Windowsoclean, the link you posted is for an airsoft propane adapter. Are you using this to refill an empty 6020 cell?
I have 2 bammers and they work great. I have used one fuel cell and have one partial left. I'd hate to have to get rid of them while they both still work well.
Thanks for any help.


----------



## windowsoclean

Yes, use the adapter for refilling the empty cartridge. Just follow the instructions that come with the adapter. Cheers!


----------



## brokenknee

Just wondering, what do you fill it with? Compressed air or propane?


----------



## windowsoclean

Yes, it's an airsoft "propane" adapter. I found that some airsoft guns use compressed air and some use green gas.

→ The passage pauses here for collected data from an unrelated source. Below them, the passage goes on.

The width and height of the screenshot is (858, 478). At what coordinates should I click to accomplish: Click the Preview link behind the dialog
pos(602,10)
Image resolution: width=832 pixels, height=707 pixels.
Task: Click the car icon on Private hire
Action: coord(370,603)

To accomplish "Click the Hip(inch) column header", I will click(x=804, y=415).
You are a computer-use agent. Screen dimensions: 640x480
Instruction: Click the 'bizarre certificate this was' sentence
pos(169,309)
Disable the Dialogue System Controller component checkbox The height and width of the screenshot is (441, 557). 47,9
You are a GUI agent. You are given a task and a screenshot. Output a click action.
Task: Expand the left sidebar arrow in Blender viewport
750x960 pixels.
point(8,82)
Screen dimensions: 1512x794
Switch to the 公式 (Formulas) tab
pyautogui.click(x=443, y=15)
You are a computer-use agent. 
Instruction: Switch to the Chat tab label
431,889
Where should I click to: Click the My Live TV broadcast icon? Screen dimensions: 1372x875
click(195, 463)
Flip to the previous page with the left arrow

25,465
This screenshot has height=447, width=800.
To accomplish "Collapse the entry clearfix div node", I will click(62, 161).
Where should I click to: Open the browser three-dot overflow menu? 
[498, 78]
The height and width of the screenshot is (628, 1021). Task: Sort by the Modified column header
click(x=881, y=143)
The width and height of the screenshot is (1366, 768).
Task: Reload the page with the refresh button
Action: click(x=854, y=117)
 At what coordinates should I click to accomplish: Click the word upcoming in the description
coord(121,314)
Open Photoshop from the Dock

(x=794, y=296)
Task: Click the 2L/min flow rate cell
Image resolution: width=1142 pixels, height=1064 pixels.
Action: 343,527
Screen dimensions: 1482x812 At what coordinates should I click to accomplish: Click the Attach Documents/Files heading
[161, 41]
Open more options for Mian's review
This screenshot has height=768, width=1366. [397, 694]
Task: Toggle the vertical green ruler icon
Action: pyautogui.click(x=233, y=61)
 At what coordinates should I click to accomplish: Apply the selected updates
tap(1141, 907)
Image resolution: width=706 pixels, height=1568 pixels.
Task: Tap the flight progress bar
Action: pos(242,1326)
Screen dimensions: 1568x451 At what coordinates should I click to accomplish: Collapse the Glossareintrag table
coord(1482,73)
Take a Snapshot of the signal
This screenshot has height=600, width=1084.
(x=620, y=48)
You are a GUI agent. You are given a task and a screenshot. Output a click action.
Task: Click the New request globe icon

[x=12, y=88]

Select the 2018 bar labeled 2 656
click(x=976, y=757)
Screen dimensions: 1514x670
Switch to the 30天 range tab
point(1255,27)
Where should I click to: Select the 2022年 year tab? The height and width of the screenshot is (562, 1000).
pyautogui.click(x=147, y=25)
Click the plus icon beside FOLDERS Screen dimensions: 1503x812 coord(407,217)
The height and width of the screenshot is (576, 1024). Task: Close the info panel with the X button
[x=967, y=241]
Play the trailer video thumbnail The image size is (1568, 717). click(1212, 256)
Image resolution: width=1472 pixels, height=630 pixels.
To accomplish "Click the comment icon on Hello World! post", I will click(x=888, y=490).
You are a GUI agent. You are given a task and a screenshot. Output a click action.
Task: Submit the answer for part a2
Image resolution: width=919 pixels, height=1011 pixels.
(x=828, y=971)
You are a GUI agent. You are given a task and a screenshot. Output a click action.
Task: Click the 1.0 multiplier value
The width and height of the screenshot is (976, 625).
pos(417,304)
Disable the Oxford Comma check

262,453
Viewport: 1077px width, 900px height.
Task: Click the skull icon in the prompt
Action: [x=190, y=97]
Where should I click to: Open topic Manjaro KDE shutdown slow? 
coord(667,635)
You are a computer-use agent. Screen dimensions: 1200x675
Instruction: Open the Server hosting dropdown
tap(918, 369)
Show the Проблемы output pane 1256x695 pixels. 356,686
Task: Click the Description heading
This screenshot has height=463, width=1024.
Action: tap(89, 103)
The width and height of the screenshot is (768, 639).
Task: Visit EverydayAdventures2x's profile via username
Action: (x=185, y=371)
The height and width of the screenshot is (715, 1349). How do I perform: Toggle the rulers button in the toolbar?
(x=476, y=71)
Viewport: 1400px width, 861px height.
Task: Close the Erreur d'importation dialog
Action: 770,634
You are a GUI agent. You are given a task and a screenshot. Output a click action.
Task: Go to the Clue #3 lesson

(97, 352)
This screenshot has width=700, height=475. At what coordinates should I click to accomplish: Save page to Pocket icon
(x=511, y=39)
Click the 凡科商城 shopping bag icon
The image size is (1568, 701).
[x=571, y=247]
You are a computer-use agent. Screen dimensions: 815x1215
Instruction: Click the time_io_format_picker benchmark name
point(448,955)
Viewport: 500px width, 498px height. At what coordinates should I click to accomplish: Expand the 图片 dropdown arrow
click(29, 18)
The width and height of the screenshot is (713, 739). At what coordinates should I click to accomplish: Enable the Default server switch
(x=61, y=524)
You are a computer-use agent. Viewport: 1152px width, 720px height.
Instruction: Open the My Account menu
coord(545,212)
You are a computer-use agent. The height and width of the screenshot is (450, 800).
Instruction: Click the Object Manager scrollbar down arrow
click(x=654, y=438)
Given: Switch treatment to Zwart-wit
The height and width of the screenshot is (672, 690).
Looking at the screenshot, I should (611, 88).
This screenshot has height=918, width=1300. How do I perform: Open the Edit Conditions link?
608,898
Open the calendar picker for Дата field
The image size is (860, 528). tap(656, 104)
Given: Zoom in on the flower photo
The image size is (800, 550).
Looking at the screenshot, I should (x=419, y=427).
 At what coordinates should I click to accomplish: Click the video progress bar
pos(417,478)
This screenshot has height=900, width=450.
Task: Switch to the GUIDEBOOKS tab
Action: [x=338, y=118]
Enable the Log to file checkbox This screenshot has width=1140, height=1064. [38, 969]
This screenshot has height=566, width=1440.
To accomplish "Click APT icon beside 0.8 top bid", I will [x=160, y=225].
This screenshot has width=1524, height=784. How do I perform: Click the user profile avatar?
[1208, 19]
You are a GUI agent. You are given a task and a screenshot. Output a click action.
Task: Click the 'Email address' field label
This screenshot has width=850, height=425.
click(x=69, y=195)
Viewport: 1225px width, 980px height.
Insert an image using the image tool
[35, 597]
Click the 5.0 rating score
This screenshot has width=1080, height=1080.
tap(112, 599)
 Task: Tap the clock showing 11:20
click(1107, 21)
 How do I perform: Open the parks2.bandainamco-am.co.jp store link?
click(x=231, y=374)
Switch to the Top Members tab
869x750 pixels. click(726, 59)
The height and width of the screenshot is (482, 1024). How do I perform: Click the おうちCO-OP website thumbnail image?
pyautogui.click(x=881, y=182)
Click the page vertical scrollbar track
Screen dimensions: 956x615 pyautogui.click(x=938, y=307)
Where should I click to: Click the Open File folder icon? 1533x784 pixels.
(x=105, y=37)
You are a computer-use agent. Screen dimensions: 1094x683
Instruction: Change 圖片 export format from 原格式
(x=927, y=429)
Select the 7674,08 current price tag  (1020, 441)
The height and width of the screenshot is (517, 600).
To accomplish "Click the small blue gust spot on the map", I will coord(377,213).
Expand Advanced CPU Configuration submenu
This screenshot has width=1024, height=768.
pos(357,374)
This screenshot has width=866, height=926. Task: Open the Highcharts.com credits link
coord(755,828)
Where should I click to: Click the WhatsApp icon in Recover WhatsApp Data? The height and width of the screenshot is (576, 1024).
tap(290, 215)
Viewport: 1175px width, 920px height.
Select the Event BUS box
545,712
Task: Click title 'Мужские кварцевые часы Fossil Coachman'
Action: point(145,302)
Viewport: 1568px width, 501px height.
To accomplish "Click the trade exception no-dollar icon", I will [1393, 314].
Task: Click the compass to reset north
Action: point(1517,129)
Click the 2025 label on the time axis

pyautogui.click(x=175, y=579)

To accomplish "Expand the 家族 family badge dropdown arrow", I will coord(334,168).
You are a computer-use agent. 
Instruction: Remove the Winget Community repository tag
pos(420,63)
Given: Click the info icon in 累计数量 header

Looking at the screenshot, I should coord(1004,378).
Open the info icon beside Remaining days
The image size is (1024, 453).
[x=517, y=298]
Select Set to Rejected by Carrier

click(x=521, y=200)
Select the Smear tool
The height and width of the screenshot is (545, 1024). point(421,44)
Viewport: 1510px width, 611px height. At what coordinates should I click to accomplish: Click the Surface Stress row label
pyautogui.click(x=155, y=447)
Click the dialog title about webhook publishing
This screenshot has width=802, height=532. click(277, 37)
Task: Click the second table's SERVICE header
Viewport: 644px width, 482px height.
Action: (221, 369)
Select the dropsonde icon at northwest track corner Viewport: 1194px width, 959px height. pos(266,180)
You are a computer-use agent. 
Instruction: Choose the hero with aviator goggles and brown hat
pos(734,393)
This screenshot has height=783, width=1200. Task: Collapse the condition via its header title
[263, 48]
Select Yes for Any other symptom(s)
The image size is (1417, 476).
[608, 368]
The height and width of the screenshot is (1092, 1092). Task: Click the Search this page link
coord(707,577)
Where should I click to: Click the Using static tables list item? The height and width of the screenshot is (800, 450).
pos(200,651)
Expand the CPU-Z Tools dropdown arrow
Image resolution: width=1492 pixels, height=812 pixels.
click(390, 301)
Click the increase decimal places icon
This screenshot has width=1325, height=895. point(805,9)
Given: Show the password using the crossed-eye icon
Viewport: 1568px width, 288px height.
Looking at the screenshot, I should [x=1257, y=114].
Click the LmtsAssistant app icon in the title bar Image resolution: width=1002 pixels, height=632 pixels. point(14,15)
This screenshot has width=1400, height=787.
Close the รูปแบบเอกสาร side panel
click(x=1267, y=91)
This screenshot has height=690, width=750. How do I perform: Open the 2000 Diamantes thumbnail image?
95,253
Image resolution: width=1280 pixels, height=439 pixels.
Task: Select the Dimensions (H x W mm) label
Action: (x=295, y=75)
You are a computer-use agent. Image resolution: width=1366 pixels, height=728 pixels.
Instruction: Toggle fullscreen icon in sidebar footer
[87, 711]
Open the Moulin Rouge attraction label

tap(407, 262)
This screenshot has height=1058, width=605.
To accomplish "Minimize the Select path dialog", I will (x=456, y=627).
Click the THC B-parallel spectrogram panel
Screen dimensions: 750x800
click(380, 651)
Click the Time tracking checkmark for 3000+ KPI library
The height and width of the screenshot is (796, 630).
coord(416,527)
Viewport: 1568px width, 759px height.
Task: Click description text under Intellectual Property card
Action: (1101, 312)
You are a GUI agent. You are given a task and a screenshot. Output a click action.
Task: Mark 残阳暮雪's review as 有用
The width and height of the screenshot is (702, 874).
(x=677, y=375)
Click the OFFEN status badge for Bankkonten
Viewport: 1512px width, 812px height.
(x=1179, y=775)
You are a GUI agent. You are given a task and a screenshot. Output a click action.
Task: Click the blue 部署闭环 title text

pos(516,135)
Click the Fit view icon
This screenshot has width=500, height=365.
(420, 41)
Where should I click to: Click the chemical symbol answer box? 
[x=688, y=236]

My google search concluded that green gas is the same as propane. I recognized the propane gas smell right away when using the Bammer but was not sure. It was either toss the Bammer or take a chance and experiment with the airsoft propane adapter. The propane adapter instructions say to place a drop of silicone oil in the hole before filling. I highly recommend this to protect the rubber o-ring from damage. The tip of the adapter fits perfectly in the hole of the bammer fuel cell. And yes, my bammer nail gun shoots 2-1/4" nails just fine. There are plastic airsoft propane adapters available as well but decided to go the metal route for longevity. Your mileage may vary but I did find that a two second burst of propane is plenty. If you hold it longer than that it will overfill and spew out the excess propane gas.


----------



## PaliBob

Window, Thanks for the elucidation

You will get your Bammer Merit Badge in Heaven as the local badges are all out of stock.
.


----------



## BammerHelp

*Refill not working*

I was excited to see there was another option for refilling bammer fuel cell. I order the metal adapter. Looks like it would work fine, but propane is not going into fuel cell, it's just spraying everywhere. I managed to get enough in for 2 more nails. I've wasted about 1/2 of a propane canister trying to figure it out. I would pay for any tips or help, I'm that desperate.


----------



## Silas Smith

*Bammer fuel cell refill*

OK guys, since I am the newbie that started this thread, I still need help. I have tried to refill the bammer cartridges with a butane refiller, which did not work, just cold butane all over my fingers. I have tried making an adaptor to use a Paslode fuel cell, which charges the gun, but the gun will not fire the Paslode fuel. I see someone has had luck with an airsoft propane adaptor, and someone else tried the same solution with no luck. Quite possibly we are using the wrong procedure to refill the bammer fuel cell. Since i cannot figure out how to do it correctly, and since I cannot figure out how to send an e-mail directly to the person who did, could I get someone who has successfully managed to refill a bammer fuel cell to e-mail me how they did it?


----------



## brokenknee

WindowsoClean, maybe you could post some pictures on the process and the equipment you used?


----------



## Silas Smith

Hey, brokenknee, not to change the subject on the bammers, but what did you do to your knee? Looks too clean to be a chainsaw cut, but it is nice and straight. I have often expected to end up with one just like that when I am using my leg as a saw horse when cutting wood with a skil saw. Hope it heals up nice.


----------



## brokenknee

Silas Smith said:


> Hey, brokenknee, not to change the subject on the bammers, but what did you do to your knee? Looks too clean to be a chainsaw cut, but it is nice and straight. I have often expected to end up with one just like that when I am using my leg as a saw horse when cutting wood with a skil saw. Hope it heals up nice.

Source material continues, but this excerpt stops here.